# Skin Shedding in Banjo Catfish



## Drakmanka (Oct 27, 2015)

I've read before that Banjo Catfish do shed their skin from time to time, so I wasn't totally freaked out when I started noticing bits of skin floating about in my tank after bringing home one of these little guys.
I was a bit freaked out today, though, when my Banjo looked like he was suffocating. He was panting heavily and was acting like he couldn't get enough water flow through his mouth and gills. I was just beginning to wonder if I should try moving him when he suddenly had a complete spazz-attack, and darted off, leaving behind a HUGE chunk of shed skin from his head and face. He spent a few minutes laying around panting heavily before he calmed down and buried himself again.
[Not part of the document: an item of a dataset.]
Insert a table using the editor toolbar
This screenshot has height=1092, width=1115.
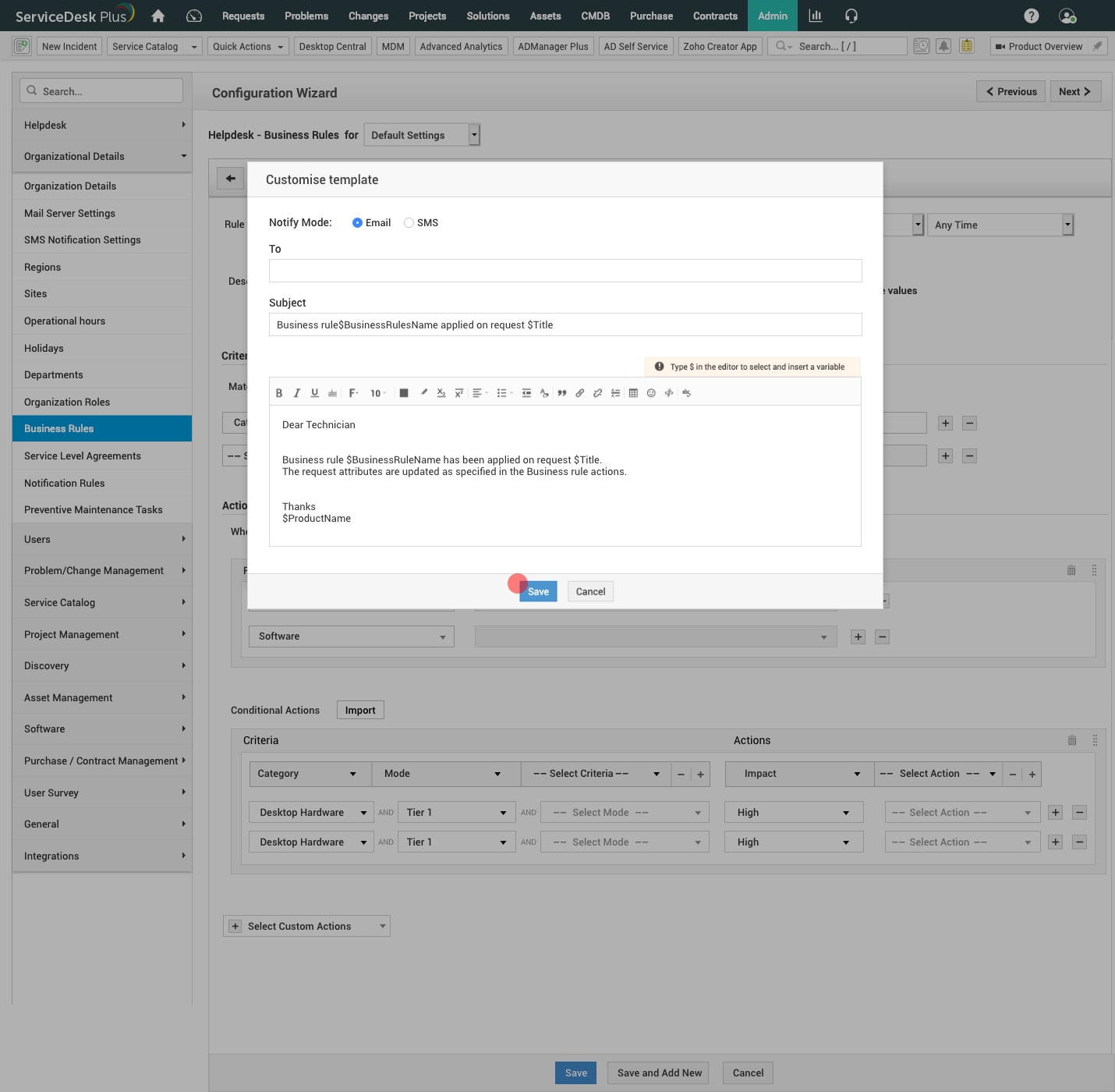click(633, 393)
I think he might have had the skin stuck in his mouth or gills and it was preventing him from breathing correctly.
Is it normal for these guys to shed like that?


----------



## TheOldSalt (Jan 28, 2005)

Some armored cats will shed like that. Skin growing right on bone doesn't have much room to stretch.
The heavy breathing is the worrisome thing. Ich causes that more than anything else does.


----------



## Drakmanka (Oct 27, 2015)

Oh, that's definitely good to know. I'll keep a close eye on him.
What do you recommend to combat ich in a community tank?


----------



## BabyGirl77 (Nov 2, 2015)

To combat ich, you will need ich medication. Also raise the heat slowly to the highest that your fish can tolerate. Water changes will also help with getting rid of ich. I have dealt with ich many times. There is a strain of ich that is resistent to medication, but quinine sulfate has been proven to get rid of it and it is safe for most if not all fish, even the sensitive ones, like clown loaches.


----------



## big b (Aug 17, 2014)

Aren't banjo catfish scaleless fish?


----------



## toddnbecka (Jun 30, 2006)

As long as the fish can take a few days of higher temps raising the tank to 82 and adding salt to the water will kill Ich w/out any other chemicals. You can also simply add salt and wait a few more days w/out raising the temp, the extra heat just speeds up the life cycle of the parasite a bit. The salt will kill the free-swimming stage of the parasite's life cycle, while they're encysted on the fish anything that will kill them will also kill the fish.


----------